What is required
Please give back only the lines below from the one containing "The width and height of the screenshot is (1561, 784)." to the one containing "Given: Open the Character panel", each repeated word for word, both ends included.

Entries provided
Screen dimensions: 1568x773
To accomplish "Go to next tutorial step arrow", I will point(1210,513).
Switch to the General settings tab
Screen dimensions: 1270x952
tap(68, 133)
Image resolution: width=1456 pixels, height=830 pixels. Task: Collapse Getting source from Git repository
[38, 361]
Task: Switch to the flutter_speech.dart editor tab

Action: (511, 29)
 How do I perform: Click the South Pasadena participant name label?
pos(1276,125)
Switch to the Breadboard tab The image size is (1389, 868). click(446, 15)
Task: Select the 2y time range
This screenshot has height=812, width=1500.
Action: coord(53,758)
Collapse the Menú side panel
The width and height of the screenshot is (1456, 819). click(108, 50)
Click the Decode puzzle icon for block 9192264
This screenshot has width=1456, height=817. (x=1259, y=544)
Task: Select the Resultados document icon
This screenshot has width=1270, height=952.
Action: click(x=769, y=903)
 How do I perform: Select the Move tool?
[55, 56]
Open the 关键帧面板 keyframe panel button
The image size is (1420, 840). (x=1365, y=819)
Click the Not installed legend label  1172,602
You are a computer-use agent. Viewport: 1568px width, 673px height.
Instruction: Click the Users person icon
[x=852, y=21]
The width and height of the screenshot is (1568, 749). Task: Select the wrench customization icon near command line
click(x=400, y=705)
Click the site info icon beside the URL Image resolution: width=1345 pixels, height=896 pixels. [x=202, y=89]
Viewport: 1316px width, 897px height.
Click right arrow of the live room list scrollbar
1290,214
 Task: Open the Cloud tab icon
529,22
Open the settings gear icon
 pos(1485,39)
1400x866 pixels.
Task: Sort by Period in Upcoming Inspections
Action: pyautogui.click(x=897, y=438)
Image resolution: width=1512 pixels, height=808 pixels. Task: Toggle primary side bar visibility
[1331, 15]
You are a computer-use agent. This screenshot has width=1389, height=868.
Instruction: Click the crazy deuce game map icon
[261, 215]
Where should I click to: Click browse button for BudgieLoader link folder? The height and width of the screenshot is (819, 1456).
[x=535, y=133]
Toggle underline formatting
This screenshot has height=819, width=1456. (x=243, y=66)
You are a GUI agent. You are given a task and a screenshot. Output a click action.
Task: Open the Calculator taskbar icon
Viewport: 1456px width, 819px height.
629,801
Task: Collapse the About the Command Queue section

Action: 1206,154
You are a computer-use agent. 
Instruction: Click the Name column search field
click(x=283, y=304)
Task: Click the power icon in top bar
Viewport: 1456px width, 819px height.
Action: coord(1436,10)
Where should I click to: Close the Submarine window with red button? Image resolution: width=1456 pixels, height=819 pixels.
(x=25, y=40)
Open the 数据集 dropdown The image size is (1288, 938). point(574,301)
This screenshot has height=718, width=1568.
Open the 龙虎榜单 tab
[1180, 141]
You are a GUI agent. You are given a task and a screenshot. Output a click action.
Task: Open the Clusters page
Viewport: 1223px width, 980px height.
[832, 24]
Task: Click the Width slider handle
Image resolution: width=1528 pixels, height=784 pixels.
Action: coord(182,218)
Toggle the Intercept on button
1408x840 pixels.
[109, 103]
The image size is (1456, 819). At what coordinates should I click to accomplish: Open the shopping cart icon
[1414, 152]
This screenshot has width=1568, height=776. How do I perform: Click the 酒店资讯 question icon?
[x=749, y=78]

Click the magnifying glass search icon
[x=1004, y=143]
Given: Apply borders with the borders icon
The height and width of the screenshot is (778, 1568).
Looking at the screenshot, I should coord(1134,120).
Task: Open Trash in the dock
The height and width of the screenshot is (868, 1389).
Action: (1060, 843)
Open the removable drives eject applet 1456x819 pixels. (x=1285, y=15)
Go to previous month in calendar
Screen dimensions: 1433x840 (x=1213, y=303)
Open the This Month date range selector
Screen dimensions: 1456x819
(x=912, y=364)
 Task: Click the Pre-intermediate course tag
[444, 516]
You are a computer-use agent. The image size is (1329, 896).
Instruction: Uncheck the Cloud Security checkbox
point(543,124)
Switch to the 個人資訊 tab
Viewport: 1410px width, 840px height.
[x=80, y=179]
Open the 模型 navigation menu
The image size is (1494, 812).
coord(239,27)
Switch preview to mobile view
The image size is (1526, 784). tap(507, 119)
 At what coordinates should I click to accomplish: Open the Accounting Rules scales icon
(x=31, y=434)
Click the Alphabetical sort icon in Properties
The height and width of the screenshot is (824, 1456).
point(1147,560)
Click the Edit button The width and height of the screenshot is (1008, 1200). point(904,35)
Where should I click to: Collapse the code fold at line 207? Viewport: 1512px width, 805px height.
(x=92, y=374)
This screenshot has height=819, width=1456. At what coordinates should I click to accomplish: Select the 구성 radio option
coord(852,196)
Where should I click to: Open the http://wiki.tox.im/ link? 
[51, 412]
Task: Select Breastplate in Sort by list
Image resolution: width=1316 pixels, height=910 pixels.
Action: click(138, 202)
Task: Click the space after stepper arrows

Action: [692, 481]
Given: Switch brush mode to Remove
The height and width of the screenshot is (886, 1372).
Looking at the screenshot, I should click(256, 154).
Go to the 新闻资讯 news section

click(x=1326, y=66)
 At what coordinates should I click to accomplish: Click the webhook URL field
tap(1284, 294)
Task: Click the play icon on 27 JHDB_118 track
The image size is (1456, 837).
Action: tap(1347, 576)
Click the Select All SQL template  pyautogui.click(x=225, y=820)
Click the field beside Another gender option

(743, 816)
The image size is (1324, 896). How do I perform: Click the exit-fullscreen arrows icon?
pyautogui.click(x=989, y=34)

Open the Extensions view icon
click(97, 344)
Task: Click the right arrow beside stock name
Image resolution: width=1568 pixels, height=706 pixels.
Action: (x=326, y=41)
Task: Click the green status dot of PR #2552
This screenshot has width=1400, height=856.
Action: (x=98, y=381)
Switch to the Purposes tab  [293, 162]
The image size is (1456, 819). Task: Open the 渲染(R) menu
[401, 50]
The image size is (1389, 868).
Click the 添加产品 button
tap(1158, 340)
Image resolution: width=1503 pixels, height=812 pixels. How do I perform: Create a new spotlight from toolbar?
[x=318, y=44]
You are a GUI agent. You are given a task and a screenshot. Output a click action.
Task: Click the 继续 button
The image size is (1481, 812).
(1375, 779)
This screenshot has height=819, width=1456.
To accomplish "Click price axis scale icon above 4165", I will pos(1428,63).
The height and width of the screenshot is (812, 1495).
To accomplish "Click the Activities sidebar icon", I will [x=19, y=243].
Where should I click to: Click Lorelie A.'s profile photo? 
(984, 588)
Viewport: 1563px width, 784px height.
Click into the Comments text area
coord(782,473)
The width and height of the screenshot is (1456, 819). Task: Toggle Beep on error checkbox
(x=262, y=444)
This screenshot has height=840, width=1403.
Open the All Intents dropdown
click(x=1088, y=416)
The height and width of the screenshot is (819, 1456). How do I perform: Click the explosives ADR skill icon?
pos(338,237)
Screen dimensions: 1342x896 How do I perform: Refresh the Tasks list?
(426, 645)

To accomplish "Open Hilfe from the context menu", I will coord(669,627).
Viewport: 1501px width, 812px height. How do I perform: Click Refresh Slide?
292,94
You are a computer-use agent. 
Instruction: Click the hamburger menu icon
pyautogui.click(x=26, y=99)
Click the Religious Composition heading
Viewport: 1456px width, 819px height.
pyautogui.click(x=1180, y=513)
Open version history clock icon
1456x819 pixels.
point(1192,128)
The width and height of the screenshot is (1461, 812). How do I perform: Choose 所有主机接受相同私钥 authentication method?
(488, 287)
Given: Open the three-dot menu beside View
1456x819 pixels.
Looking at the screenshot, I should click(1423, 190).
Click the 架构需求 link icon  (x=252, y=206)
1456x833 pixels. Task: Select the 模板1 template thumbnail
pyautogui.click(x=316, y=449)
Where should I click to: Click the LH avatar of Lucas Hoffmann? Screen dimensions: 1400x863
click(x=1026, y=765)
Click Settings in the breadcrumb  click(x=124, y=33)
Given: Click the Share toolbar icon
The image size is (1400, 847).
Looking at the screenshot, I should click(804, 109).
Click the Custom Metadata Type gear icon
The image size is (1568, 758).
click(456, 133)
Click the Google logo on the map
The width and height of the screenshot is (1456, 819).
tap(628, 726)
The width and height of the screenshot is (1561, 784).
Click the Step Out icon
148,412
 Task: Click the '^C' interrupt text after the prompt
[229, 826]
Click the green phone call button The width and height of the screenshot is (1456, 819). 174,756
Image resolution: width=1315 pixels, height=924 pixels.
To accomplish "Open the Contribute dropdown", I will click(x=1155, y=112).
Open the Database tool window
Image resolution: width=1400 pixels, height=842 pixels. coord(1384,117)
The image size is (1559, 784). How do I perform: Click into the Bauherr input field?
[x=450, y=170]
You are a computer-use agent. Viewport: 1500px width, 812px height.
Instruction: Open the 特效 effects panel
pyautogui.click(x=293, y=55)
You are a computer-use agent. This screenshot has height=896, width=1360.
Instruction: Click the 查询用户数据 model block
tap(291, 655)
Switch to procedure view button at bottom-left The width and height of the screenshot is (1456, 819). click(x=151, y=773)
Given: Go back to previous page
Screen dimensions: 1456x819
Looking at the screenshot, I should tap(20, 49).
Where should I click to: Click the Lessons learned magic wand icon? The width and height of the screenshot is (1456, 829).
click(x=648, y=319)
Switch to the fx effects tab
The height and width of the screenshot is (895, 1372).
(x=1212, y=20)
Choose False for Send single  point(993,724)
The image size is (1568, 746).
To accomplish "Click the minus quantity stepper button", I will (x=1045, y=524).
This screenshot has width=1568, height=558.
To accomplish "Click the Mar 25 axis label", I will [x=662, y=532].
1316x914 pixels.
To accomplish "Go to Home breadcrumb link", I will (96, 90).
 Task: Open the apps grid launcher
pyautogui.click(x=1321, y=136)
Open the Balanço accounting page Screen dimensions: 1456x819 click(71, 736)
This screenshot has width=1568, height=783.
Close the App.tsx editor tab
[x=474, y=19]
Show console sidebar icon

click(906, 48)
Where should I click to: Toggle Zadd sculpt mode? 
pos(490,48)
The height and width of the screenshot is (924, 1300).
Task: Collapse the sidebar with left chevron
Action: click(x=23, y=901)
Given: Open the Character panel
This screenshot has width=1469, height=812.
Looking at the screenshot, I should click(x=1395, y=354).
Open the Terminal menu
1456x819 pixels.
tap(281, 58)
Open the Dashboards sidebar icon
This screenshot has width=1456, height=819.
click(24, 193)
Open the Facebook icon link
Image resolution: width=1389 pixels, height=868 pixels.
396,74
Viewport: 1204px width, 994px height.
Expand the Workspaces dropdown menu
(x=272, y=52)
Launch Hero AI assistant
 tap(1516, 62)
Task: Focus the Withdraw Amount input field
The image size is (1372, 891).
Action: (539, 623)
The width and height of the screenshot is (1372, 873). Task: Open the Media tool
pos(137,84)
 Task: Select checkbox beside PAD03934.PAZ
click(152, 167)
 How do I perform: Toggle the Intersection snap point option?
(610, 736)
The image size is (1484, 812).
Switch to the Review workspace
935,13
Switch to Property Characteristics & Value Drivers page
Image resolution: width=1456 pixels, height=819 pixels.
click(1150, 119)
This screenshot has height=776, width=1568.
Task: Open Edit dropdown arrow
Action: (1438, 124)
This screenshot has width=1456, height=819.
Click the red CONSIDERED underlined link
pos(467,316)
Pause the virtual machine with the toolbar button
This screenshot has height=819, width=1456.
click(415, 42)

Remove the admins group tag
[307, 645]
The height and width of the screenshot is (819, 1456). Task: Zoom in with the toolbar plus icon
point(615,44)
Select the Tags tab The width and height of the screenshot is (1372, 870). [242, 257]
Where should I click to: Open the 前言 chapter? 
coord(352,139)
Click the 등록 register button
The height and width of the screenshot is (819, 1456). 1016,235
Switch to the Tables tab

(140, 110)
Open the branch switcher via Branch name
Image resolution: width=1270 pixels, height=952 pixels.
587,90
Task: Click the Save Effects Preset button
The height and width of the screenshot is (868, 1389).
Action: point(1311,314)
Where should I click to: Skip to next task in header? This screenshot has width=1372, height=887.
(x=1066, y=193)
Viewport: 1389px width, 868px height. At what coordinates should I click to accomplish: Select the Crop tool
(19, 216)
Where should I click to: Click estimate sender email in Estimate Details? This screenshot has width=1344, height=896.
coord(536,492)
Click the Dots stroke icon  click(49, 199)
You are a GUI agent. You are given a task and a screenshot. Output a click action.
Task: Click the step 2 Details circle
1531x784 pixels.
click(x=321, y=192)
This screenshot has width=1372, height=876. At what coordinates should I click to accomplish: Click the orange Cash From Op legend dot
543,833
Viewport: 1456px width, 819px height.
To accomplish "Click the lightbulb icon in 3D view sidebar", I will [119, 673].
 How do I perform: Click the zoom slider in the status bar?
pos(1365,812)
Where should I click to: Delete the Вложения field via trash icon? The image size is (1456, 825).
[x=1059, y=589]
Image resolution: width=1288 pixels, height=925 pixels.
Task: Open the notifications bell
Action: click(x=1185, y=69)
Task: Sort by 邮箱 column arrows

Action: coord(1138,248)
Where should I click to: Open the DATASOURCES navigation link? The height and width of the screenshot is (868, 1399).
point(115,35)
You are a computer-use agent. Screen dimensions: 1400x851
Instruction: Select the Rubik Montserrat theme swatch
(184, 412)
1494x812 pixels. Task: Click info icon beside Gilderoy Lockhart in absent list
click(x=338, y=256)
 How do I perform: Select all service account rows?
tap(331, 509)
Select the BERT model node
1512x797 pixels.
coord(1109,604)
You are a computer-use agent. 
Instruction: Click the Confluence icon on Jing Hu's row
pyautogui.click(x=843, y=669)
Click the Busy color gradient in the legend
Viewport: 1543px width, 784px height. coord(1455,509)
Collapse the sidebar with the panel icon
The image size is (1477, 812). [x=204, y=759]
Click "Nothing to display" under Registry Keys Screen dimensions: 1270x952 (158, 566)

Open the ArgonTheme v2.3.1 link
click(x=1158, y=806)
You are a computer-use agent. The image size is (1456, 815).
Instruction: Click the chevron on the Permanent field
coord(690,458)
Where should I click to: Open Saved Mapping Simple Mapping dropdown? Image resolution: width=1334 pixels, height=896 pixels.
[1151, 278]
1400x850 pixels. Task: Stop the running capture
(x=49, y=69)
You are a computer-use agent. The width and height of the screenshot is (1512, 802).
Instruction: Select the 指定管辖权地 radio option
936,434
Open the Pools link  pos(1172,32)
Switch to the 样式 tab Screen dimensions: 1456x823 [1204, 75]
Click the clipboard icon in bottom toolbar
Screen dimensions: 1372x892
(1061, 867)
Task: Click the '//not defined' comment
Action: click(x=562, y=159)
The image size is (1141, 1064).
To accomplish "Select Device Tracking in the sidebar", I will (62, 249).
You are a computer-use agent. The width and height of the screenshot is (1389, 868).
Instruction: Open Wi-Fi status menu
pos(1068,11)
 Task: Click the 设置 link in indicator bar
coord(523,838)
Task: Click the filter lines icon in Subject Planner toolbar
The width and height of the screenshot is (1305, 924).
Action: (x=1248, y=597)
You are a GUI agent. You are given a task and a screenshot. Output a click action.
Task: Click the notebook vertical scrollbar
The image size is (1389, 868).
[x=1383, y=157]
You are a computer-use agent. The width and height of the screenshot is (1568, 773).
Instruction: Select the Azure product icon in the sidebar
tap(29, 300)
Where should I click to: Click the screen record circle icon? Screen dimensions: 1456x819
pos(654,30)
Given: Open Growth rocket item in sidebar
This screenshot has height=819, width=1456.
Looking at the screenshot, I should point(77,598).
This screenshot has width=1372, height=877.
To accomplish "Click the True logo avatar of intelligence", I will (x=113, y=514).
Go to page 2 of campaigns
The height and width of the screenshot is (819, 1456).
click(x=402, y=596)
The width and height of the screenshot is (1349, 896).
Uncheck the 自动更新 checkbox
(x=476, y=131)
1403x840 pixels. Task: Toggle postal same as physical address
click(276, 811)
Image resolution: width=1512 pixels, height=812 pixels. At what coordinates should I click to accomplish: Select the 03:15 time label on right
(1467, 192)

Reply to the task
The width and height of the screenshot is (1561, 784).
Click the Step Out icon
148,412
 Task: Click the '^C' interrupt text after the prompt
[229, 826]
Click the green phone call button The width and height of the screenshot is (1456, 819). 174,756
Image resolution: width=1315 pixels, height=924 pixels.
To accomplish "Open the Contribute dropdown", I will click(x=1155, y=112).
Open the Database tool window
Image resolution: width=1400 pixels, height=842 pixels. coord(1384,117)
The image size is (1559, 784). How do I perform: Click into the Bauherr input field?
[x=450, y=170]
You are a computer-use agent. Viewport: 1500px width, 812px height.
Instruction: Open the 特效 effects panel
pyautogui.click(x=293, y=55)
You are a computer-use agent. This screenshot has height=896, width=1360.
Instruction: Click the 查询用户数据 model block
tap(291, 655)
Switch to procedure view button at bottom-left The width and height of the screenshot is (1456, 819). click(x=151, y=773)
Given: Go back to previous page
Screen dimensions: 1456x819
Looking at the screenshot, I should tap(20, 49).
Where should I click to: Click the Lessons learned magic wand icon? The width and height of the screenshot is (1456, 829).
click(x=648, y=319)
Switch to the fx effects tab
The height and width of the screenshot is (895, 1372).
(x=1212, y=20)
Choose False for Send single  point(993,724)
The image size is (1568, 746).
To accomplish "Click the minus quantity stepper button", I will (x=1045, y=524).
This screenshot has width=1568, height=558.
To accomplish "Click the Mar 25 axis label", I will [x=662, y=532].
1316x914 pixels.
To accomplish "Go to Home breadcrumb link", I will (96, 90).
 Task: Open the apps grid launcher
pyautogui.click(x=1321, y=136)
Open the Balanço accounting page Screen dimensions: 1456x819 click(71, 736)
This screenshot has width=1568, height=783.
Close the App.tsx editor tab
[x=474, y=19]
Show console sidebar icon

click(906, 48)
Where should I click to: Toggle Zadd sculpt mode? 
pos(490,48)
The height and width of the screenshot is (924, 1300).
Task: Collapse the sidebar with left chevron
Action: click(x=23, y=901)
Given: Open the Character panel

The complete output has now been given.